Du reste, je m'interroge désormais sur la pertinence et la fiabilité du calcul du taux d'incidence, dès lors que les formes graves des maladies dues au virus sont en constante baisse – et c'est heureux. D'ailleurs, l'instauration du passe sanitaire a eu pour conséquence de faire augmenter le nombre de vaccinations, dont le taux est désormais de plus de 95 % parmi la population éligible dans de nombreux départements français. Dès lors, on s'interroge sur l'utilité de maintenir cette mesure liberticide de manière uniforme dans l'ensemble du territoire.

Lors de la commission mixte paritaire puis de l'examen en nouvelle lecture, nous avons constaté qu'aucune avancée n'était possible, du fait de la position inflexible du Gouvernement. Pourtant, ce n'est pas faute d'avoir été force de proposition : tant les oppositions, à l'Assemblée nationale ou au Sénat, que certains individus dans votre propre majorité ont déposé des amendements. Au mois de mai, la majorité avait dit non à son gouvernement à propos du passe sanitaire, considérant qu'il ne devait pas s'imposer pour les actes de la vie quotidienne. Malheureusement, au mois de juillet, vous êtes vite rentrés dans le rang. Dès lors en vigueur, sans justification sanitaire majeure, le contrôle systématique de tous par tous est profondément attentatoire aux libertés fondamentales. En effet, le fait de devoir présenter un document de santé personnel pour chaque acte quotidien n'est pas anodin et ne doit pas être pérennisé.

Si la territorialisation des mesures est un marqueur fort de notre groupe, au même titre que la défense des libertés, nous sommes également attachés à la proportionnalité des peines. Or là encore, le compte n'y est pas.

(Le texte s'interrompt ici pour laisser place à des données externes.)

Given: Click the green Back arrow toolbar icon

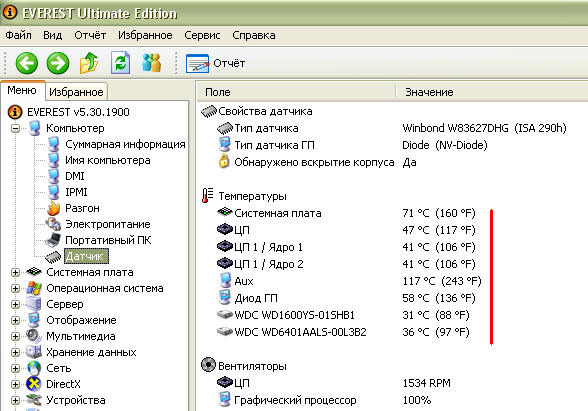Looking at the screenshot, I should 27,63.
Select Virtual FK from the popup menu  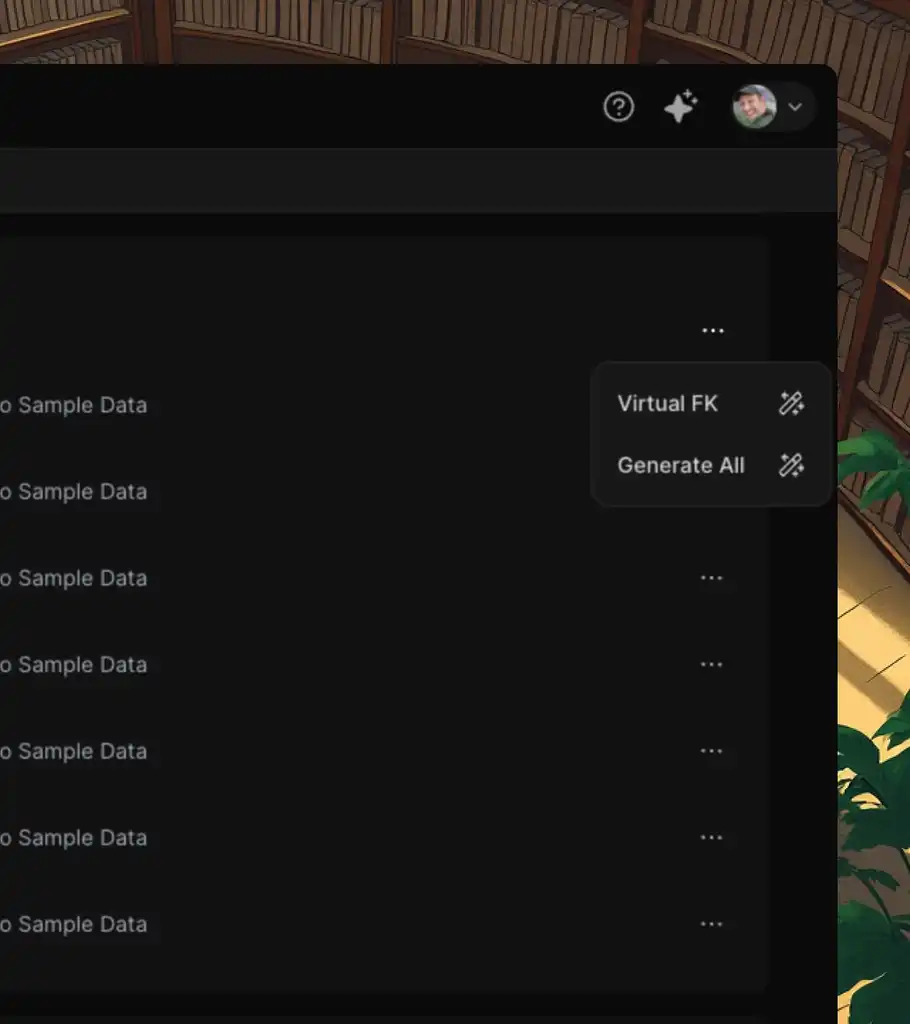[x=667, y=404]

Ainsi, nous regrettons que les dispositifs totalement disproportionnés renforçant les sanctions en cas de fraude au passe sanitaire aient été rétablis en commission.

Enfin, nous réitérons notre ferme opposition à l'obligation de présentation du carnet vaccinal des élèves aux directeurs d'établissements, mesure qui avait fait l'objet d'un accord avec le Sénat, sur lequel vous vous asseyez désormais. Le protocole actuel donne suffisamment satisfaction et nous refusons que des enfants puissent être stigmatisés en raison de leur statut vaccinal.

Le fait de donner les pleins pouvoirs, sans évaluation réelle de l'action menée depuis le mois de mars 2020, pose question. En effet, il y a beaucoup à dire sur la gestion des masques, des tests et le choix du tout-vaccinal. Oui, les mesures doivent être débattues, votées et encadrées. C'est ce que nous voulons, c'est ce que vous refusez, nous le déplorons. Dans ces conditions, nous ne pourrons vous accorder les pleins pouvoirs et nous saisirons le Conseil constitutionnel. Notre opposition à cette volonté de disposer des pleins pouvoirs est totale.